*** 読む抜粋 ***

このように、終盤になったら駒の損得よりも、相手玉をいかに早く詰ますかというのを意識して指しましょう。「終盤は駒得よりスピード」が大切です。
また、相手玉を詰ますためには、詰みの形を覚えておくことが大切です。
- 序盤は飛車や角をうまく働かせる
- 中盤は駒得を狙いながら馬や龍を作る
- 終盤は駒得よりも相手玉を詰ますスピード
駒の使い方や特徴を知ろう!
将棋は、8種類の駒があり、それぞれ特徴があります。ここでは玉将と歩兵を除いた6種類の駒をどのように使っていけばよいのか簡単に説明していきます。
攻めに向いている駒と守りに向いている駒
先ほど説明したように、将棋では基本的に攻めの手と守りの手を指していきます。駒には、攻めに向いている駒と守りに向いている駒があり、それぞれうまく使っていくことが重要です。

***

* 課題一覧
1. 将棋の抜粋で箇条書きになっている項目をすべて挙げると、どうなりますか。
2. 将棋の抜粋のうち、「将棋は、8種類の駒があり、そ」から「く使っていくことが重要です。」までを、その語句も含めて一字一句そのまま引用してください。

*** 元データ ***

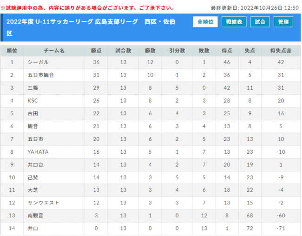
Task: Click the league title heading
Action: coord(91,27)
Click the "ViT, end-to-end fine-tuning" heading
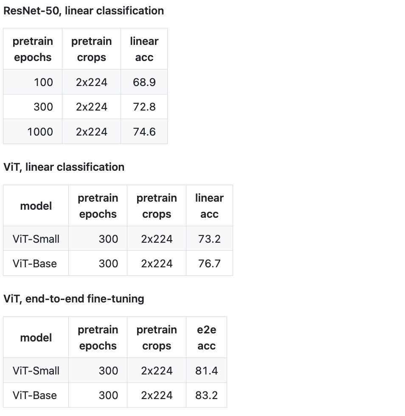The image size is (405, 416). (x=74, y=299)
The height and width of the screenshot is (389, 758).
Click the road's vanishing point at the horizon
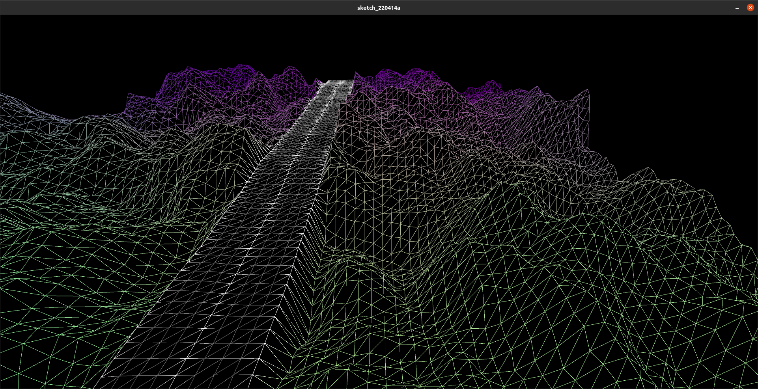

***

* 解答結果
1.
- 序盤は飛車や角をうまく働かせる
- 中盤は駒得を狙いながら馬や龍を作る
- 終盤は駒得よりも相手玉を詰ますスピード

2.
将棋は、8種類の駒があり、それぞれ特徴があります。ここでは玉将と歩兵を除いた6種類の駒をどのように使っていけばよいのか簡単に説明していきます。
攻めに向いている駒と守りに向いている駒
先ほど説明したように、将棋では基本的に攻めの手と守りの手を指していきます。駒には、攻めに向いている駒と守りに向いている駒があり、それぞれうまく使っていくことが重要です。